9. Denial Code: C0 204

Description: Not Covered Under Patient’s Benefit Plan

These denials occur when a specific gastroenterological service is not covered under a patient’s particular insurance plan, even if the same service might be covered under other plans from the same insurer. In gastroenterology, this often impacts bariatric procedures, advanced diagnostic tests like wireless motility capsules, specialized treatments for inflammatory bowel disease, or certain endoscopic procedures that some payers may consider experimental.

These denials can be especially frustrating due to the variability in coverage across different plans offered by the same insurer, making it challenging to determine in advance which services will be covered for individual patients.

Prevention:

  • Verify specific plan coverage for planned GI procedures during insurance verification
  • Create a database of commonly excluded gastroenterological services by specific plans
  • Develop plan-specific verification protocols for high-risk procedures
  • Implement advance beneficiary notice (ABN) protocols for Medicare patients
  • Create similar financial responsibility forms for commercial plans

10. Denial Code: CO 151

Description: Level of Service Not Supported

These denials occur when the documentation fails to support the level or complexity of the gastroenterological service billed. In gastroenterology, this commonly affects evaluation and management services provided with endoscopic procedures, complex consultations for patients with multiple GI conditions, or situations where services typically performed by specialists are provided by non-specialists.

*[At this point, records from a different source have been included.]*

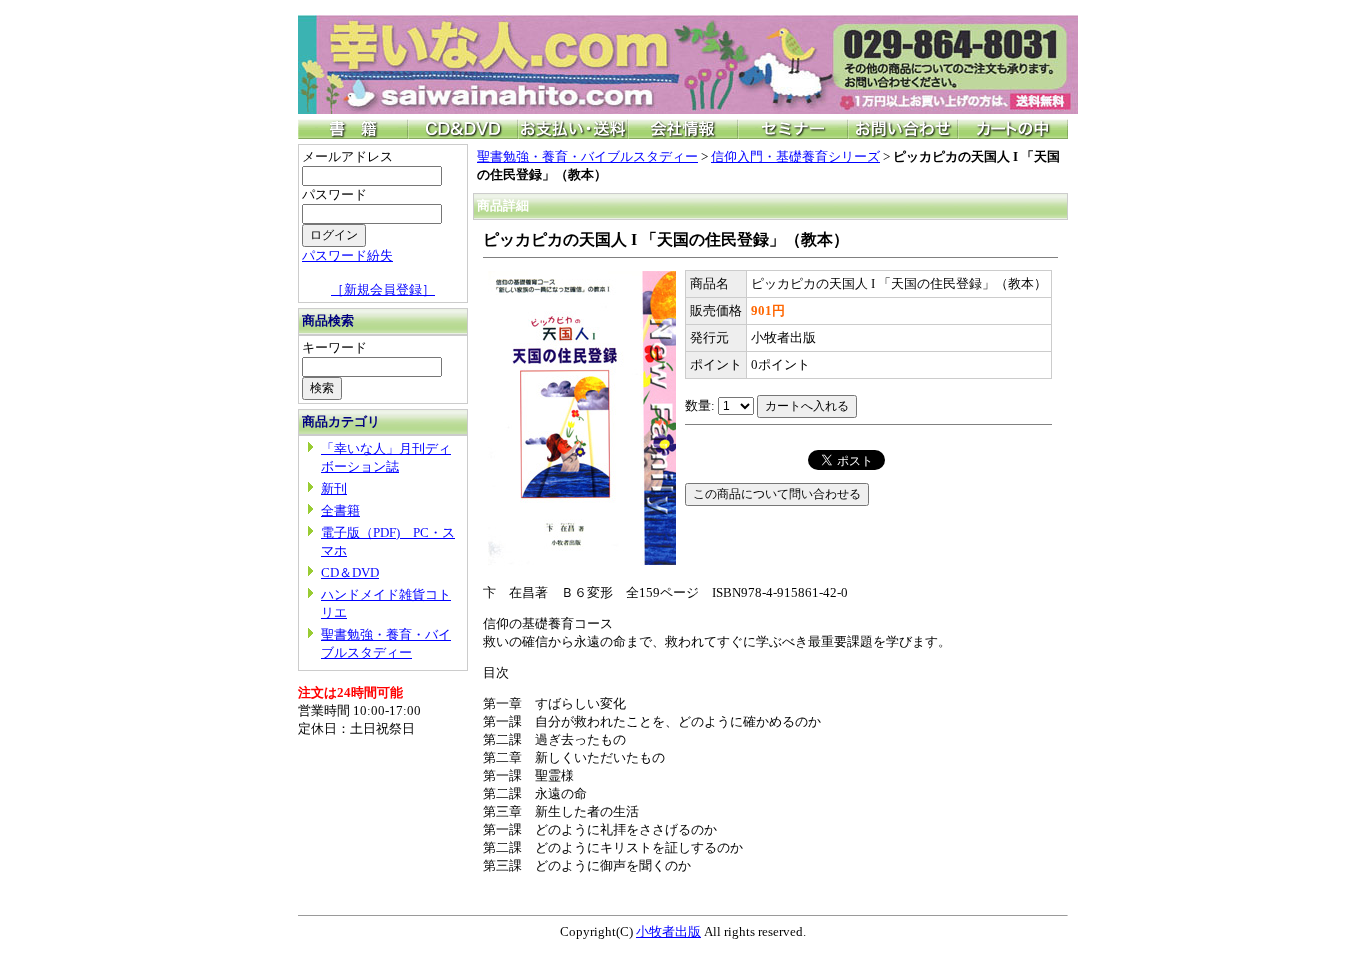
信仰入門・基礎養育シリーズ (795, 156)
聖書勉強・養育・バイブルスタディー (587, 156)
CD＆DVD (350, 572)
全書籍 (340, 510)
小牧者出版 (668, 931)
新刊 (334, 488)
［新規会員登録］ (383, 289)
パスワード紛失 (347, 255)
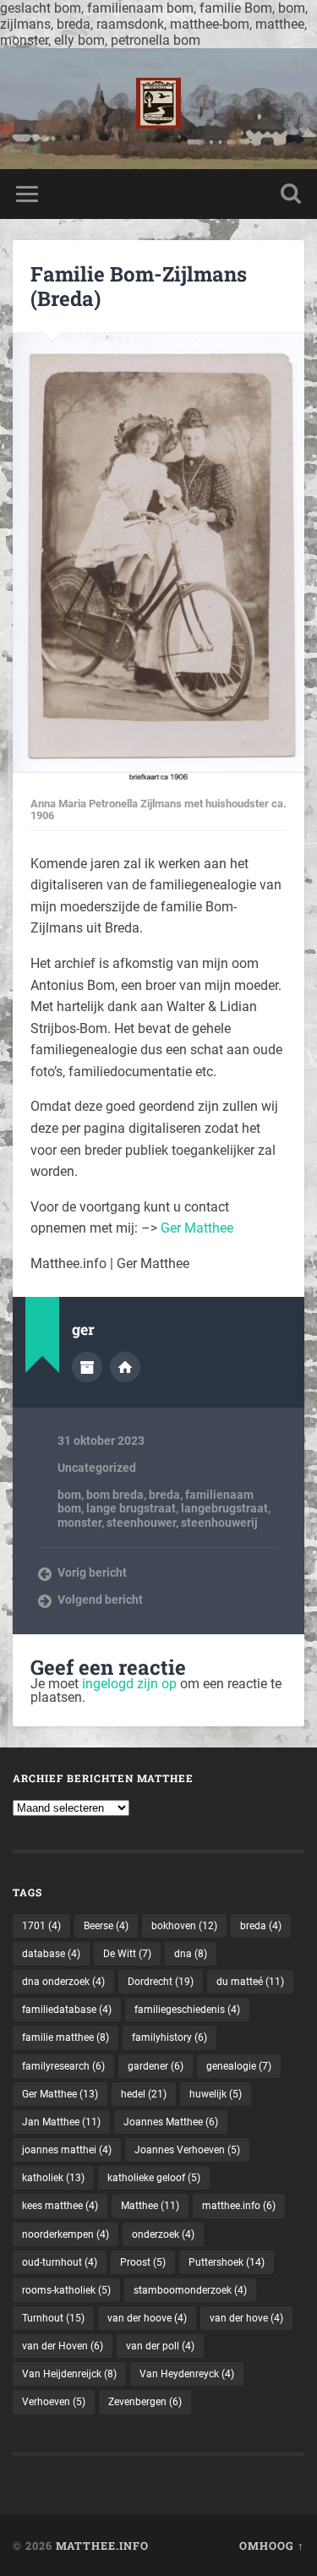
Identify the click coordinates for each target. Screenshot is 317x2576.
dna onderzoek (63, 1982)
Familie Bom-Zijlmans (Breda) (138, 286)
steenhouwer (141, 1522)
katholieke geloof (153, 2178)
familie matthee (65, 2037)
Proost (143, 2262)
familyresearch (63, 2066)
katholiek (53, 2178)
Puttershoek (227, 2262)
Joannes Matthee (170, 2122)
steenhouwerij (219, 1522)
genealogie (238, 2066)
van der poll (160, 2346)
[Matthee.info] (158, 108)
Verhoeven (53, 2402)
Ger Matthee (197, 1228)
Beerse (106, 1926)
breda (164, 1494)
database (51, 1954)
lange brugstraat (131, 1508)
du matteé (250, 1982)
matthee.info (239, 2206)
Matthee (150, 2206)
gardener (155, 2066)
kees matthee (60, 2206)
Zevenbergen (145, 2402)
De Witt (127, 1954)
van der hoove (147, 2318)
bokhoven (184, 1926)
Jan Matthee (61, 2122)
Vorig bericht (92, 1572)
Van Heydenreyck (186, 2374)
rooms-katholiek (66, 2290)
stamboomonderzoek (190, 2290)
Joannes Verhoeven (187, 2150)
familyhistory (169, 2037)
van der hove (246, 2318)
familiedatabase (67, 2009)
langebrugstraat (224, 1508)
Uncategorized (96, 1467)
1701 (41, 1926)
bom (69, 1494)
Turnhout (53, 2318)
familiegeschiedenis (187, 2009)
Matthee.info (102, 2545)
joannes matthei (67, 2150)
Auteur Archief (87, 1367)
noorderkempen (65, 2234)
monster (79, 1522)
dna (190, 1954)
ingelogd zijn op (129, 1684)
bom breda (115, 1494)
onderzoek (163, 2234)
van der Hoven (62, 2346)
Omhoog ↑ (271, 2545)
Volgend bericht (100, 1599)
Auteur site (125, 1367)
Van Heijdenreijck (69, 2374)
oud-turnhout (59, 2262)
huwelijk (215, 2094)
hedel (144, 2094)
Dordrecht (161, 1982)
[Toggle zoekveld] (291, 194)
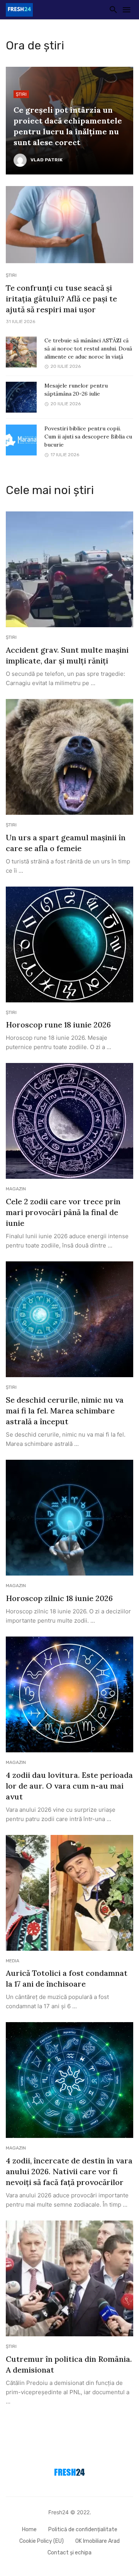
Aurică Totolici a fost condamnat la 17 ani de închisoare (66, 1978)
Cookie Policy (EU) (41, 2541)
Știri (21, 94)
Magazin (16, 1189)
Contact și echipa (69, 2552)
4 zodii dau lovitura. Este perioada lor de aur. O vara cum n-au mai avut (69, 1785)
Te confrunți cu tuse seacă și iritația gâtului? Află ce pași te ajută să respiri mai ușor (61, 298)
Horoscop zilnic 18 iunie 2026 (59, 1598)
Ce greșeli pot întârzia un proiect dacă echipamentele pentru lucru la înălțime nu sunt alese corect (68, 126)
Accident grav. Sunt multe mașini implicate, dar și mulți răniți (67, 655)
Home (29, 2529)
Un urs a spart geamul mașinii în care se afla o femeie (65, 843)
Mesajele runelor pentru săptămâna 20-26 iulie (76, 389)
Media (12, 1960)
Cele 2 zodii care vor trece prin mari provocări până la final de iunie (63, 1212)
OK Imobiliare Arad (97, 2541)
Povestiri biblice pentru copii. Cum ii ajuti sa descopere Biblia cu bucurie (88, 436)
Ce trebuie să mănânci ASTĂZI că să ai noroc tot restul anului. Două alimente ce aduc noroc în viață (88, 348)
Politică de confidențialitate (82, 2529)
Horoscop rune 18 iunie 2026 (58, 1024)
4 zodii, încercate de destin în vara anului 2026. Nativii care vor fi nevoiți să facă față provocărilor (69, 2171)
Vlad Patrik (47, 159)
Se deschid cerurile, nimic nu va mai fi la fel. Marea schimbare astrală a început (65, 1410)
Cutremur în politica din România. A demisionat (69, 2364)
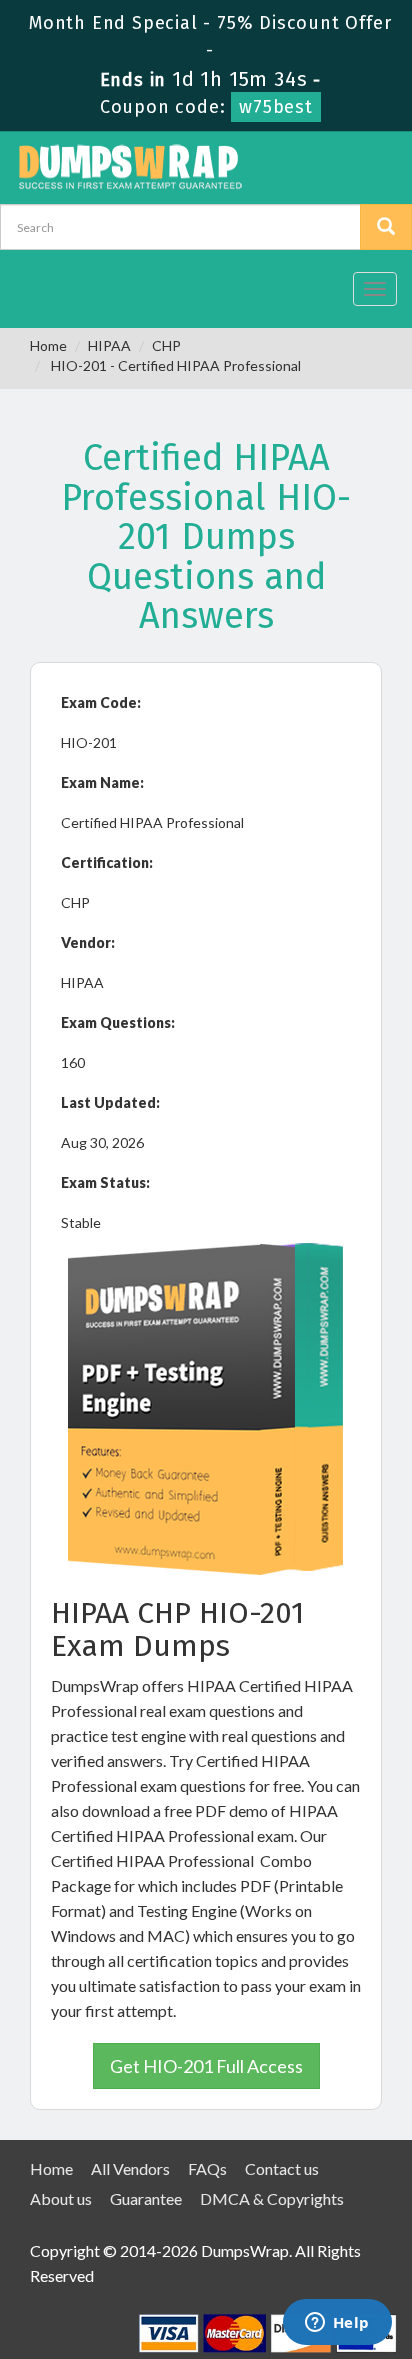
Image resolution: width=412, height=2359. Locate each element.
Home (48, 345)
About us (61, 2198)
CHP (166, 345)
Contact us (282, 2168)
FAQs (207, 2168)
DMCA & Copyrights (272, 2198)
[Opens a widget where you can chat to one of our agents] (337, 2324)
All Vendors (130, 2168)
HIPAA (109, 345)
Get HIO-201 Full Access (206, 2066)
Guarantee (146, 2198)
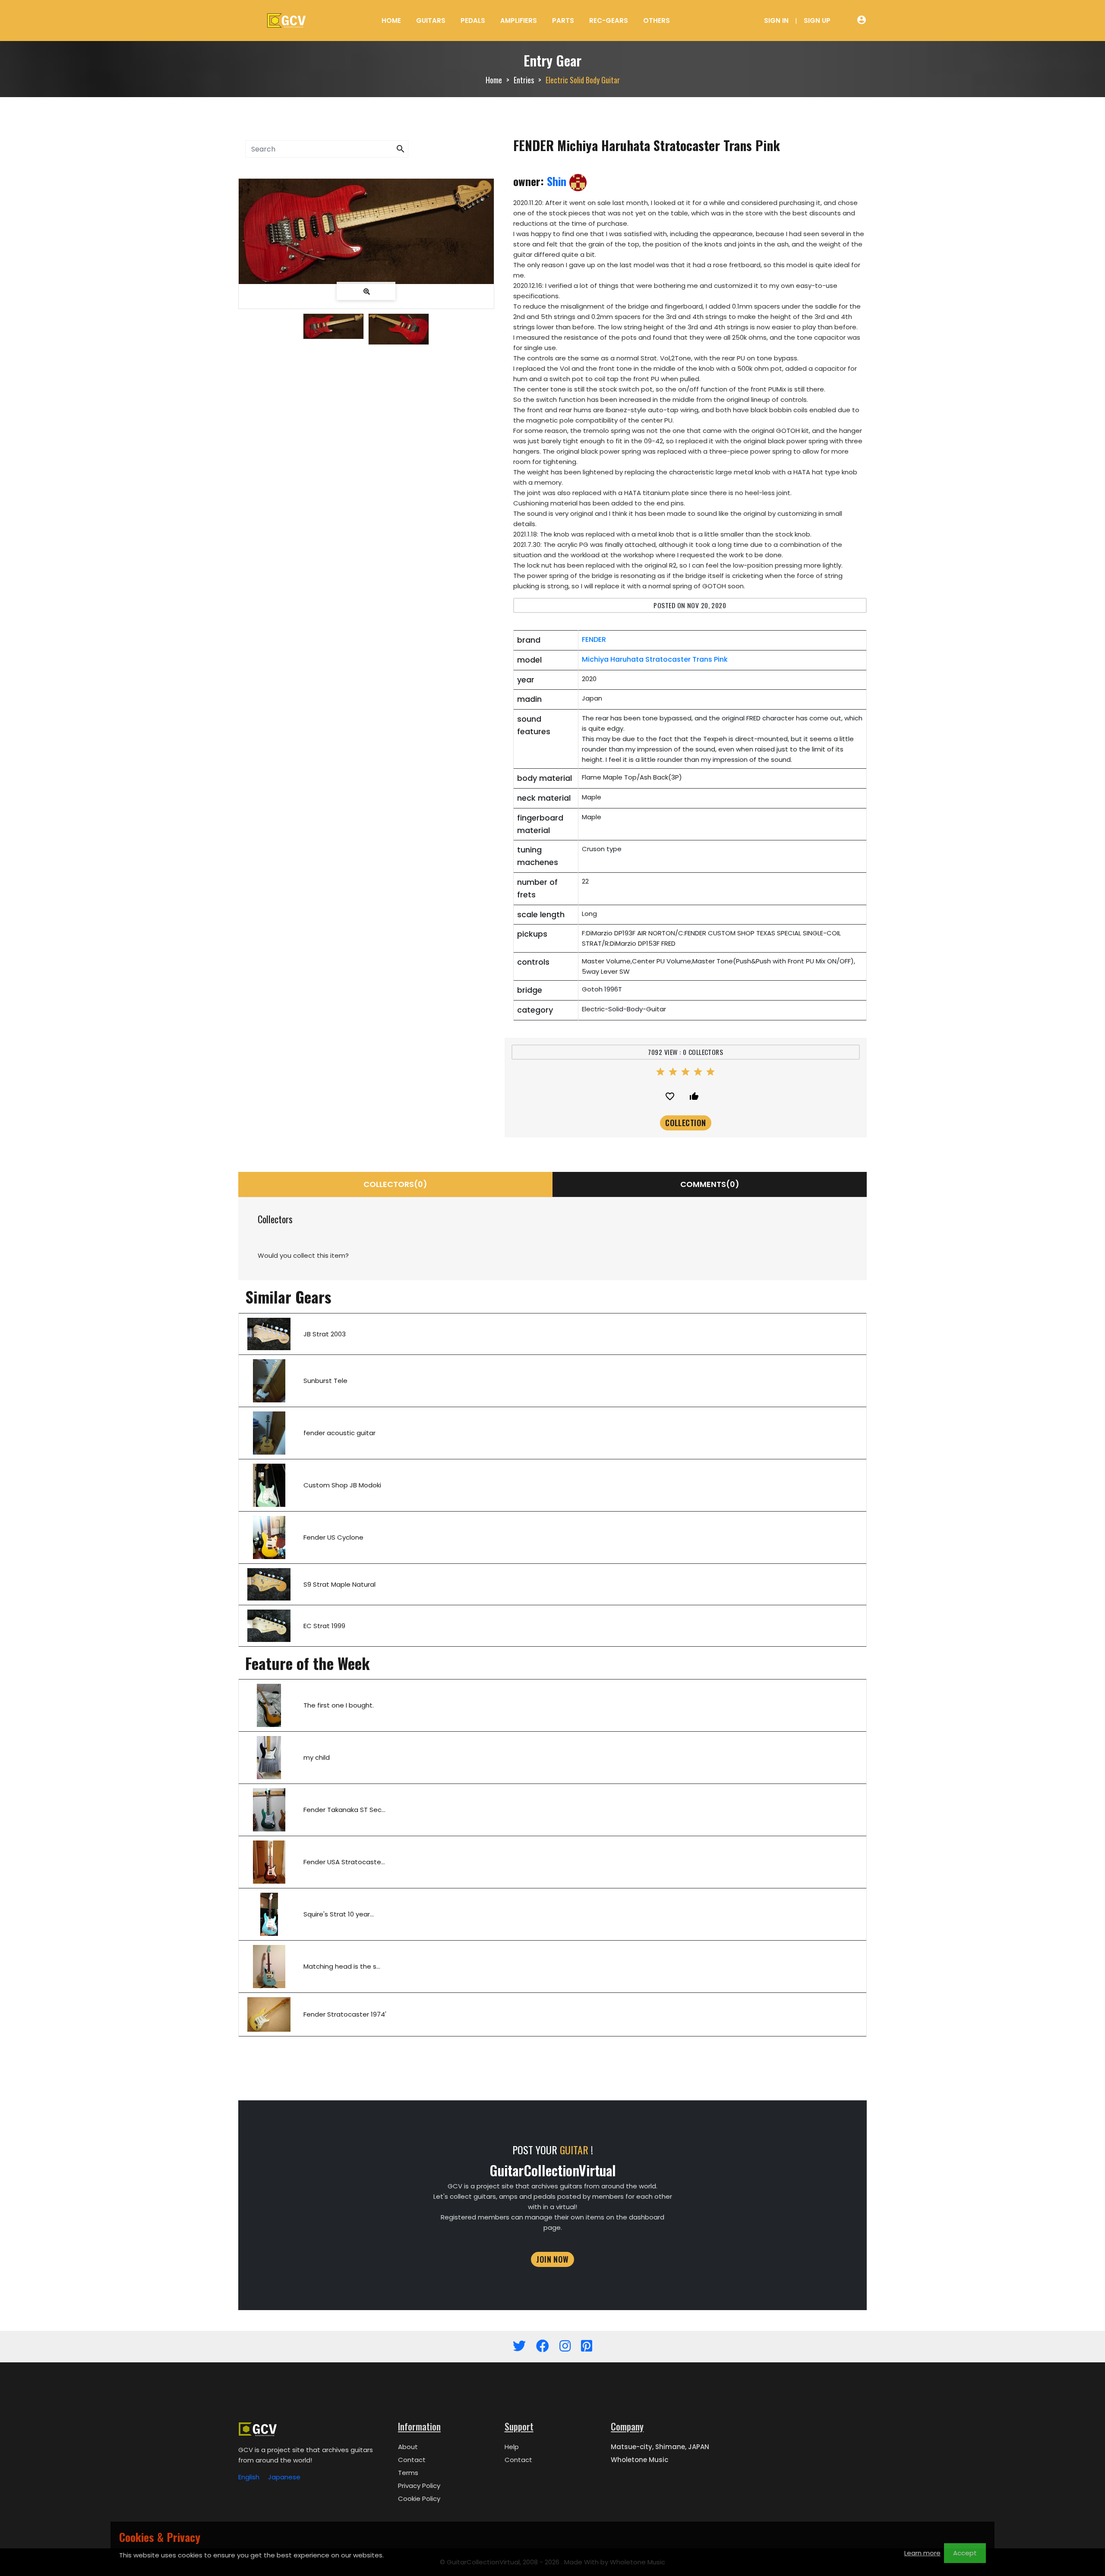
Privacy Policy (419, 2485)
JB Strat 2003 (324, 1334)
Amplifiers (518, 20)
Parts (563, 20)
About (408, 2446)
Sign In (776, 20)
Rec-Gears (608, 20)
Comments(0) (709, 1184)
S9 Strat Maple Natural (339, 1584)
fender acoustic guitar (339, 1433)
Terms (408, 2472)
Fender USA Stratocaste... (344, 1862)
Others (656, 20)
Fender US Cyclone (333, 1537)
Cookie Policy (419, 2498)
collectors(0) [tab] (395, 1184)
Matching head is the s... (341, 1966)
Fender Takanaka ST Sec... (344, 1809)
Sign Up (817, 20)
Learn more (922, 2552)
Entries (524, 79)
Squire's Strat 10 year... (338, 1914)
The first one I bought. (338, 1705)
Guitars (430, 20)
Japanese (284, 2476)
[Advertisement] (366, 426)
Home (391, 20)
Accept (965, 2552)
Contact (412, 2459)
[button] (400, 149)
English (248, 2476)
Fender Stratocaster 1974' (344, 2014)
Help (512, 2446)
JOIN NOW (552, 2259)
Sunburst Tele (325, 1380)
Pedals (473, 20)
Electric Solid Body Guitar (583, 79)
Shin (558, 181)
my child (316, 1757)
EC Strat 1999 (324, 1626)
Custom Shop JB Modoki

Payers may deny claims if the documentation does not clearly demonstrate the medical decision-making complexity, time spent, or the specialized expertise required for the billed service. Given the complexity of gastroenterology care, which often involves multiple organ systems and chronic disease management, it is crucial to ensure that documentation fully reflects the work involved, though this can be challenging.

Prevention:

  • Provide education on the specific elements required to support each service level
  • Create quick-reference guides showing documentation requirements by service level
  • Develop standardized documentation language for common gastroenterological scenarios
  • Implement peer review processes for complex GI cases
  • Consider specialized coding education focusing on gastroenterology service levels

Conclusion

To tackle claim denials effectively in gastroenterology practices, it’s essential to focus on key areas like accurate documentation and clear communication between clinical and billing teams. The complexities of GI procedures and coding can lead to frequent denials, especially when details are missed or incorrectly reported. A proactive approach involves regularly reviewing denied claims to identify patterns, which helps pinpoint where improvements can be made.

Practices should also invest in training for both clinical and administrative staff, so they are aware of the latest payer guidelines and requirements. Continuously refining workflows and maintaining updated coding practices will ensure better reimbursement outcomes. By taking a more organized approach to denial management, gastroenterology practices can reduce administrative challenges, improve their financial health, and provide timely care to patients without unnecessary barriers. This will not only improve practice operations but also reduce patient stress over denied claims.